▶ [PROBLEM STATEMENT] Convert the material starting at the line containing "Task: Open a model with the folder icon" and ending at the line containing "will (384, 533)." into a two-column CSV with the headers instruction and response. Give each entry one row with its text and its answer, each in a single quoted field, and replace line breaks with spaces.

▶ [RECORDS SHOWN]
-*-*-
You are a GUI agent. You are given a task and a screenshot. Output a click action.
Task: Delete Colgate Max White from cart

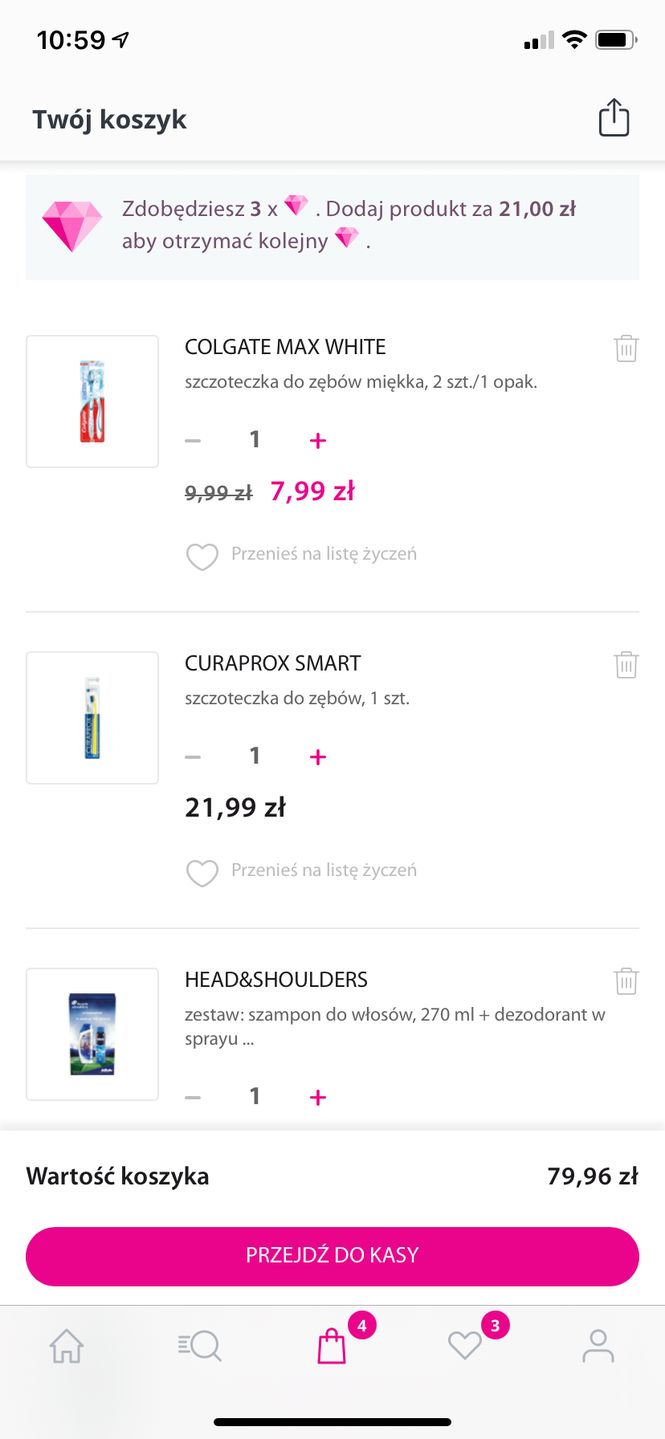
-*-*-
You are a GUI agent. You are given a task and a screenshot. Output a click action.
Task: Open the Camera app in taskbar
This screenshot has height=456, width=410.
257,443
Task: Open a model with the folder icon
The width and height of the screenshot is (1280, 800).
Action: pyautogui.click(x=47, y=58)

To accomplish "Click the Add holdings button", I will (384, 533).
-*-*-
▶ [WRITTEN ANSWER]
instruction,response
"Task: Open a model with the folder icon The width and height of the screenshot is (1280, 800).","Action: pyautogui.click(x=47, y=58)"
"To accomplish ""Click the Add holdings button"",","I will (384, 533)."